**Source text**
* start *

Factory Pattern Usage

// Use factory pattern (recommended for dependency injection)
var emailFactory = new SemanticStringFactory<EmailAddress>();
var userFactory = new SemanticStringFactory<UserId>();

// Clean overloaded API - Create methods
var email = emailFactory.Create("user@example.com");
var userId = userFactory.Create("USER_12345");

// All input types supported via overloading
var email2 = emailFactory.Create(['u', 's', 'e', 'r', '@', 'e', 'x', 'a', 'm', 'p', 'l', 'e', '.', 'c', 'o', 'm']);
var userId2 = userFactory.Create("USER_12345".AsSpan());

// Safe creation with TryCreate
if (emailFactory.TryCreate("maybe@invalid", out EmailAddress? safeEmail))
{
    // Success!
}

// Legacy FromString methods still available  
var email3 = emailFactory.FromString("user@example.com");

Physics Quantities System

// Complete physics system with 80+ quantities across 8 domains
public sealed record Temperature<T> : PhysicalQuantity<Temperature<T>, T> where T : struct, INumber<T> { }
public sealed record Force<T> : PhysicalQuantity<Force<T>, T> where T : struct, INumber<T> { }
public sealed record Energy<T> : PhysicalQuantity<Energy<T>, T> where T : struct, INumber<T> { }

// Create quantities with dimensional safety
var temp = Temperature<double>.FromCelsius(25.0);      // 298.15 K
var force = Force<double>.FromNewtons(100.0);         // 100 N
var distance = Length<double>.FromMeters(5.0);        // 5 m

// Physics relationships with compile-time safety
var work = force * distance;                          // Results in Energy<double>
var power = work / Time<double>.FromSeconds(10.0);    // Results in Power<double>

// Type-safe unit conversions
Console.WriteLine(temp.ToFahrenheit());               // 77°F
Console.WriteLine(force.ToPounds());                  // 22.48 lbf

// Access physical constants with type safety
var gasConstant = PhysicalConstants.Generic.GasConstant<double>();       // 8.314 J/(mol·K)

* end *

**Dataset content**
* start *

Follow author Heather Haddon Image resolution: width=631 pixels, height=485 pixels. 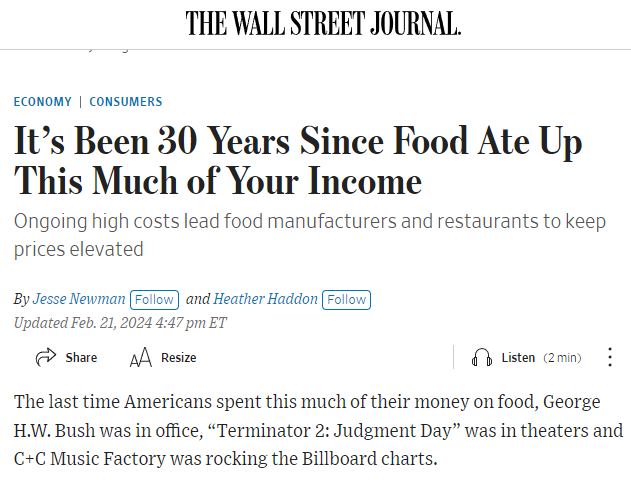click(x=346, y=299)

* end *

**What is asked**
Write the next part of the C# semantic-string and physics-quantities walkthrough, continuing from its last line.

**Answer to this problem**
var speedOfLight = PhysicalConstants.Generic.SpeedOfLight<float>();      // 299,792,458 m/s
var planckConstant = PhysicalConstants.Generic.PlanckConstant<decimal>(); // Type-safe constant access

// Dimensional analysis prevents errors
// var invalid = force + temp;                        // ❌ Compiler error!

Path Handling

// Use specialized path types
var fileFactory = new SemanticStringFactory<AbsoluteFilePath>();
var configFile = fileFactory.Create(@"C:\app\config.json");

// Rich path operations
Console.WriteLine(configFile.FileName);        // config.json
Console.WriteLine(configFile.FileExtension);   // .json  
Console.WriteLine(configFile.DirectoryPath);   // C:\app
Console.WriteLine(configFile.Exists);          // True/False

// Polymorphic path collections
List<IPath> allPaths = [
    AbsoluteFilePath.FromString<AbsoluteFilePath>(@"C:\data.txt"),
    RelativeDirectoryPath.FromString<RelativeDirectoryPath>(@"logs\app"),
    FilePath.FromString<FilePath>(@"document.pdf")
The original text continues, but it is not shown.